## Task statement
Which lines of the data include the string "will"? List them all.

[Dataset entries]
=== Section Start ===
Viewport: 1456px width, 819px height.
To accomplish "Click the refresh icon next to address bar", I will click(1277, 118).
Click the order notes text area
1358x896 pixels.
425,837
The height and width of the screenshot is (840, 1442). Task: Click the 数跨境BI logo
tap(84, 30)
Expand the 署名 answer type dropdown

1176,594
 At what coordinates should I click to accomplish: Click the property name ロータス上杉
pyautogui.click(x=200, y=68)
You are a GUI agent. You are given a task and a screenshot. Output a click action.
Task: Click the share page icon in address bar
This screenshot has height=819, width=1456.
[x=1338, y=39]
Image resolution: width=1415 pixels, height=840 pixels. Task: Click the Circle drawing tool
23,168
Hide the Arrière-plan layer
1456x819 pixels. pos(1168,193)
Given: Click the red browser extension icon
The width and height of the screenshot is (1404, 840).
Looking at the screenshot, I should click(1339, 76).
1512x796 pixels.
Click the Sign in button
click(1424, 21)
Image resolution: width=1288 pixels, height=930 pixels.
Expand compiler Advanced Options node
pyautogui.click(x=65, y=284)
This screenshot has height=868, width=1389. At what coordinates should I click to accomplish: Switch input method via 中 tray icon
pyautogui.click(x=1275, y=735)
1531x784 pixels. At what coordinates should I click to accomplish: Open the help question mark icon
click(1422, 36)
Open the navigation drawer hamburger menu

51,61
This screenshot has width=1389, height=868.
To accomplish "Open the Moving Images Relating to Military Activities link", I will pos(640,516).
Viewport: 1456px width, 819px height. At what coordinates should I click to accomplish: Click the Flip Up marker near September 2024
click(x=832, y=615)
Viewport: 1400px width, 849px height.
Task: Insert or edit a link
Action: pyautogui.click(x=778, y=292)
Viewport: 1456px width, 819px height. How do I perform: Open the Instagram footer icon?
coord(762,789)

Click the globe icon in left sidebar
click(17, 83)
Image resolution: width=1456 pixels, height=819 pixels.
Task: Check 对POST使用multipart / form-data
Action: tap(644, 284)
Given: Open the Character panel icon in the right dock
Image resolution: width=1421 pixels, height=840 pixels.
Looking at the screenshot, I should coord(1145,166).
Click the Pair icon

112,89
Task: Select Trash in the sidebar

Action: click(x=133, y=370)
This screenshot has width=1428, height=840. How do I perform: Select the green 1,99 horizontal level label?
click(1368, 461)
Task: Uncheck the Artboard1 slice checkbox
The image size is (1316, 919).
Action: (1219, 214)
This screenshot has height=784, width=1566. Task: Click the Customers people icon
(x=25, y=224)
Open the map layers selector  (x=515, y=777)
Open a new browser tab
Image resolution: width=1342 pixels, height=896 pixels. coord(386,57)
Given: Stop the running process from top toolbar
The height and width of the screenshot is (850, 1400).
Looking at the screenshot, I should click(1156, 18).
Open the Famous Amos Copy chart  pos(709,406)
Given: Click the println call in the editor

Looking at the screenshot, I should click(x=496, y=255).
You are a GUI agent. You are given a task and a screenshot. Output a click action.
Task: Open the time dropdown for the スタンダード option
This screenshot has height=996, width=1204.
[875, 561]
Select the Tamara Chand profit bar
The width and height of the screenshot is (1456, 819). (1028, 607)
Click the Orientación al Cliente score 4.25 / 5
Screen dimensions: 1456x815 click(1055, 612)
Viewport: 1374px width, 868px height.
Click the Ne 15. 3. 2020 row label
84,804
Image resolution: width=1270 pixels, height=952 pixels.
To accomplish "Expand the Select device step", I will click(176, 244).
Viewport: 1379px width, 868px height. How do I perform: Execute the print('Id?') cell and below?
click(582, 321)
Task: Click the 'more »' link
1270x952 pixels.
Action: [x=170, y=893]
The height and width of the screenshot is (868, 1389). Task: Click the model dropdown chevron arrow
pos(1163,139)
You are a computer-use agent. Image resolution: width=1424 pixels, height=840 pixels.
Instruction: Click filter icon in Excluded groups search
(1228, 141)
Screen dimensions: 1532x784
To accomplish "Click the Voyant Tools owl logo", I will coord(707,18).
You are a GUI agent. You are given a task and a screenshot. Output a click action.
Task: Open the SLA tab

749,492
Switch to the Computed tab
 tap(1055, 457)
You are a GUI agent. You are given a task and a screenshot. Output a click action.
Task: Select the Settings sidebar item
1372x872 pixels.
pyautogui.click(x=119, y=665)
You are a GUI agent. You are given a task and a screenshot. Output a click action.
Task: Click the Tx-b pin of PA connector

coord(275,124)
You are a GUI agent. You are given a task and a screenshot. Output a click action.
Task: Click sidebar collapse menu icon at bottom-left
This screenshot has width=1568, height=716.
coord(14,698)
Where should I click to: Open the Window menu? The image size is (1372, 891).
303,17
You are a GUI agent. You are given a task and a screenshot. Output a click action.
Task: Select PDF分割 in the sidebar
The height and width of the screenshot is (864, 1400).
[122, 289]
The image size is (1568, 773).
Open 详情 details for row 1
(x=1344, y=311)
=== Section End ===
## Solution for this task
To accomplish "Click the refresh icon next to address bar", I will click(1277, 118).
To accomplish "Open the Moving Images Relating to Military Activities link", I will pos(640,516).
To accomplish "Expand the Select device step", I will click(176, 244).
To accomplish "Click the Voyant Tools owl logo", I will coord(707,18).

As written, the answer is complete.